With five films under his belt, its been amazing to see director Christopher Nolan grow as a filmmaker (although to be honest, with a film like "Memento" as your second film, I suspect there was very little growth, simply the need for discovery for a talent already in progress). "The Prestige" takes its cue from the fractured narrative of "Memento", pitting two magicians (Hugh Jackman and the consummate Christian Bale) against each other in narcissistic and ultimately violent methods of one-up-manship. Even though we've already experienced one feature this year charting the contrivances of 19th century magicians in Neil Burger's "The Illusionist", Nolan's film is a bit more cynical and looks a helluva lot better. And then you have David Bowie embodying Nikolas Tesla... who could ask for more? "The Prestige" is thoroughly enthralling and continually forces you to pay attention as it skips back and forth in time and place.

Marie Antoinette

Sophia Coppola's "Marie Antoinette" is a nice companion piece to "Lost In Translation"- both films deal with anachronisms, a person impeding on a culture with observer-like status, often caught with a what-the-hell-am-I-doing-here stare. And like "Lost in Translation", Coppola feels right at home in documenting the listlessness of her main characters, freeing the narrative from strict plots and subplots, employing her camera to leisurely capture stunning images of life in a constant motion even when there's no purpose. I didn't want a history lesson, and "Marie Antoinette" certainly isn't that. Kirsten Dunst flits through the film in airy, charming ways. Her Marie is a kid in a candy factory, thrust into royal stature without any sense the implications her spending and nonchalant days in the country will eventually have on her people. And, gladly, those days of violent overthrown= are rendered in just 5 minutes of screentime at the end of the film. We've seen too many historical lessons, and Coppola's film, instead, chooses to create a punk rock version of the French queen, full of gorgeous sets and humble humor (and some startling images timed to 80's hits).
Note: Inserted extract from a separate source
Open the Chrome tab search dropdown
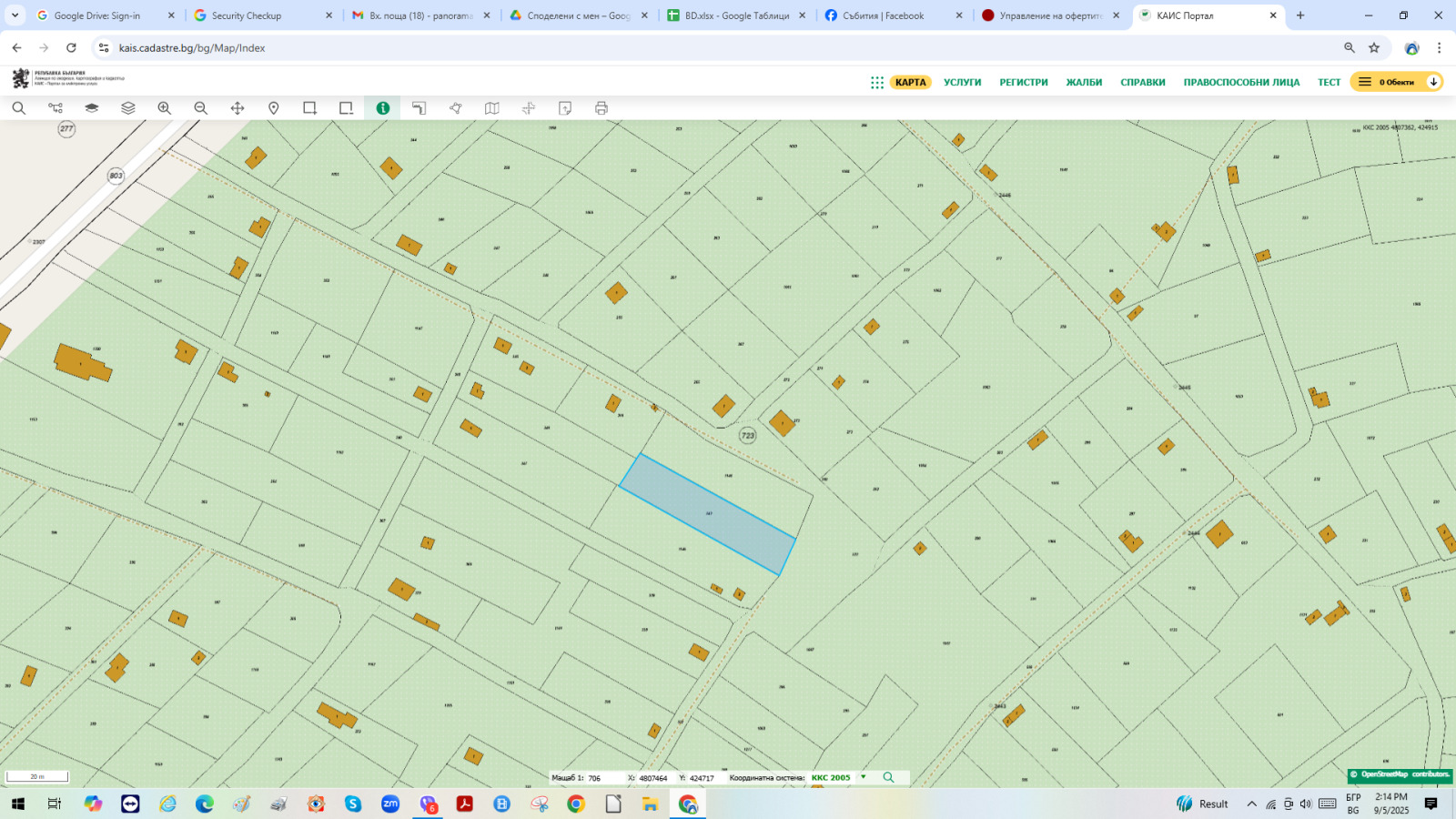The width and height of the screenshot is (1456, 819). (x=15, y=15)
Thursday, October 19, 2006

Calling all lists!

OK, so this is my feeble attempt at kickstarting a blog-a-thon of sorts. I'm inviting all fellow bloggers to post a list of their 15 favorite horror films on their respective blogs. Now I say "favorite" but one can interpret to mean "scariest", "most disturbing", "the films that scarred me for life".. whatever floats your boat. On October 30th, I'll publish mine here and include links of the blogs that decide to participate. You can either e-mail your link to or reply here in the comments section by October 29th.

Wednesday, October 18, 2006

Martin Scorsese's version of Sesame Street

Something to tide everyone over since I haven't posted in a few days. I was kinda bummed out, then I watched this and all is right in the world....

Tuesday, October 10, 2006

The Departed

I’m terrible at writing about a filmmaker that I adore quite like Martin Scorsese. It’s so easy to get wrapped up in the hyperbole. And I’m afraid I can’t avoid that pitfall here. His latest, “The Departed” is an electric experience, scurrying back to the violent streets that once made him famous. This is Scorsese at his most playful. Like “Bringing Out the Dead”, “The Departed” throws caution to the wind and belts out a wildy energetic pace that’s matched in strong, calculated performances from all involved. That’s all I can muster to write about this one so far. I watched it twice over the weekend and can’t wait to experience it again. If only every year I could have a Malick film and a Scorsese film top out my favorites of the year.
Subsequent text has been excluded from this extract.